Rent control has been a way for cities to regulate their housing prices and evictions since World War One, in the wake of a big housing shortage in New York. But that doesn’t mean it’s common. In fact, only a handful of cities in the United States have rent control, like New York City, Los Angeles, a few cities in the Bay Area and San Francisco.
San Francisco’s rent control got its start in the seventies. It was a reaction to sky-high inflation, house-flipping, and massive rent increases. In an interview for the 1978 documentary “Pushed Out for Profit,” tenants’ legal advisor Nikki Tufano explained the current situation.
“There’s no limitation on how much your rent can be increased. I had a group of people come in here who were living across town who had seven rent increases in the past year and a half,” she said.
Tenants banded together, and in June 1979, the Board of Supervisors passed the Rent Stabilization Ordinance, or rent control.
Lately, there’s been a lot of talk about rent control in San Francisco, seeing as how the city now has the nation’s highest rents. But what exactly does rent control actually mean?
Let’s start with the most basic foundation of rent control. Which tenants qualify for it?
“Right, good question. Because that's always one of the bigger questions here is what's rent controlled and what's not.”
That’s Robert Collins, the deputy director of the San Francisco Rent Board, which enforces the rent control laws in the city. Collins continues:
“Rent control generally affects properties that were built prior to the passage or the effect of the rent ordinance, so buildings that were built before June 13, 1979 generally are rent-controlled.”
Key word here? Generally. You have to be in an apartment--not a condominium. An apartment is rented out by the landlord of a whole building, while condos are each owned by a different landlord and rented separately.
Now if you do live in a condo, or a single-family home, you most likely don’t qualify for rent control--unless it was built before 1979 and you moved in before 1996.
So now we know who qualifies for rent control. But what is it, exactly?
“Rent control in San Francisco basically comprises of two parts,” Collins explains. The first part deals with “eviction controls.”
“There are eviction protections so a landlord needs to have a just cause to evict a tenant.”
There are fifteen “just causes,” to be exact. Like Ellis Act evictions. Or if you don’t pay rent on time, or you become a nuisance to other tenants, or someone in your landlord’s immediate family wants to move into your unit. In those cases then the landlord can evict you. But if the landlord sells a building under rent control while you’re living in it, legally you’re safe.

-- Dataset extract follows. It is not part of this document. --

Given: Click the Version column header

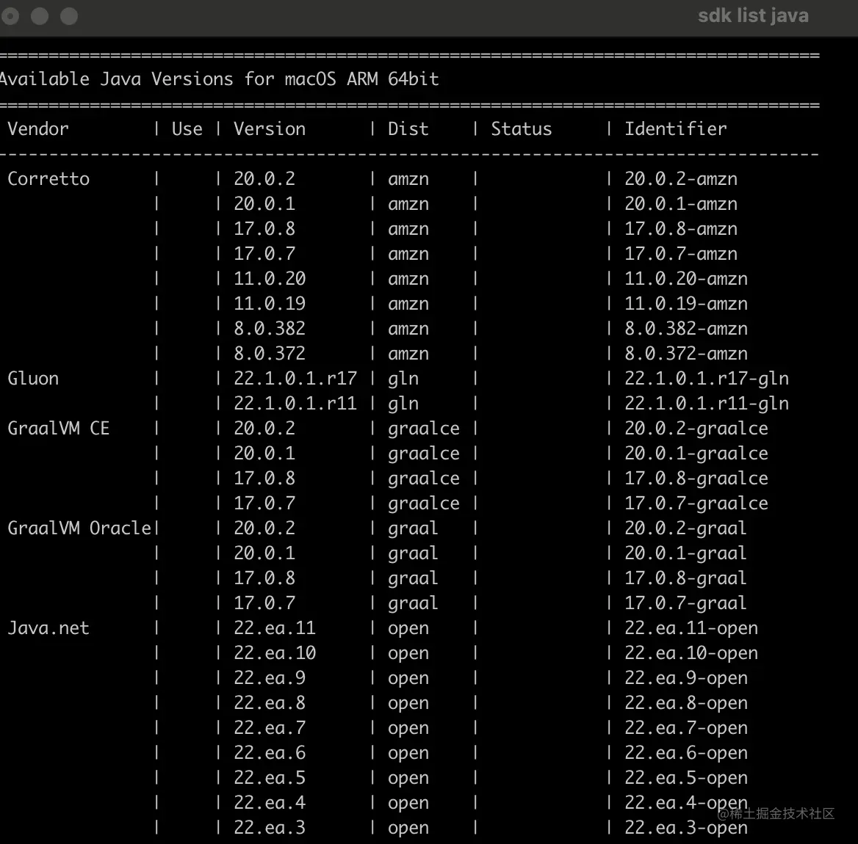Looking at the screenshot, I should pyautogui.click(x=269, y=129).
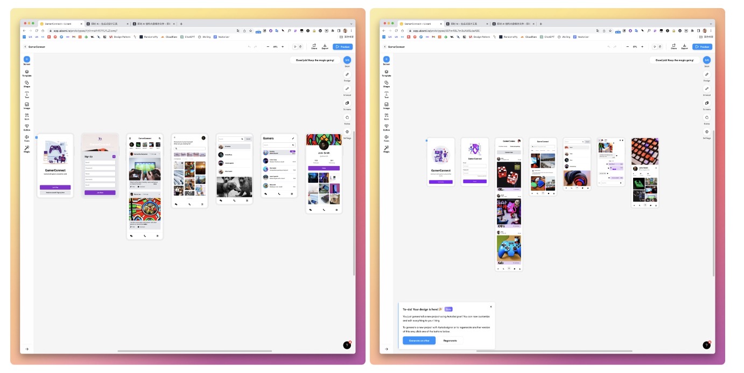Switch to the second browser tab in the left window
Image resolution: width=744 pixels, height=373 pixels.
(x=107, y=24)
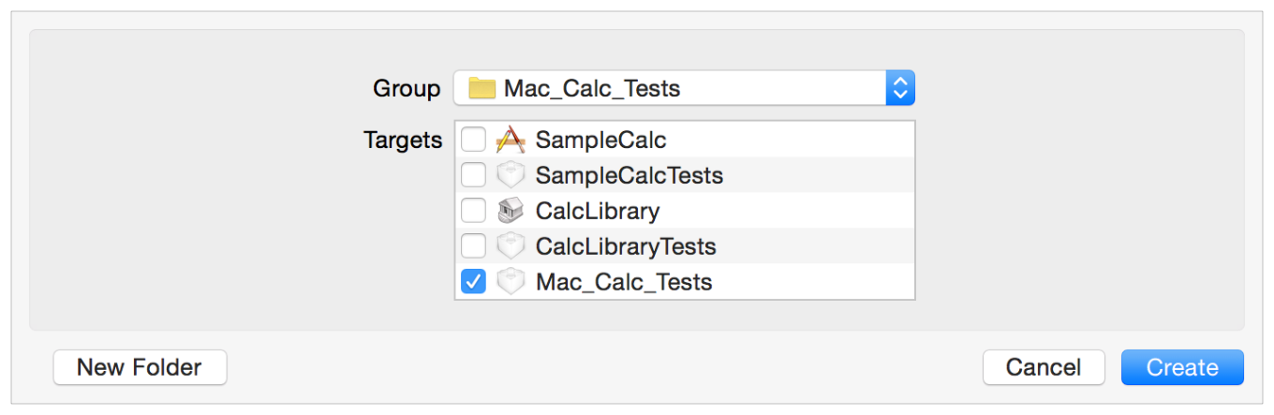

“The other side, the big side, is price controls,” Collins says. “A landlord in San Francisco can raise the rent by the allowable increase every year.”
That’s tied to the Consumer Price Index for the Bay Area--which is a measure of inflation. The rent increase is sixty percent of that index number. Collins says that this year, it's one percent.
“The Consumer Price Index was about 1.6 percent and 60% of that is one percent,” he explains.
This is a major difference from rent control policies in other cities. In New York and Los Angeles, the cities’ rent boards have more discretion with yearly increases: they can hike up rents way higher than whatever the inflation rate happens to be. In New York, that’s meant higher increases under the business-friendly mayors Rudy Giuliani and Michael Bloomberg.
But New York also has something called vacancy control. This is a pretty big deal. Vacancy control puts a cap on how much a landlord can increase an apartment’s rent between tenants. It’s supposed to protect new tenants in real estate booms.
San Francisco doesn’t have this. Instead, landlords can raise the rent as high as they want when a new tenant moves in.
In 1979, San Francisco was dealing with a housing crisis. The city responded by passing the Rent Control Ordinance, but this was designed to do only thing: to protect tenants from getting priced out of the places they already lived in. It had nothing to do with keeping overall rents down. In these San Francisco terms, then, rent control is a success. Whether the policy is the best one--for new renters, old renters, or landlords--that's another question.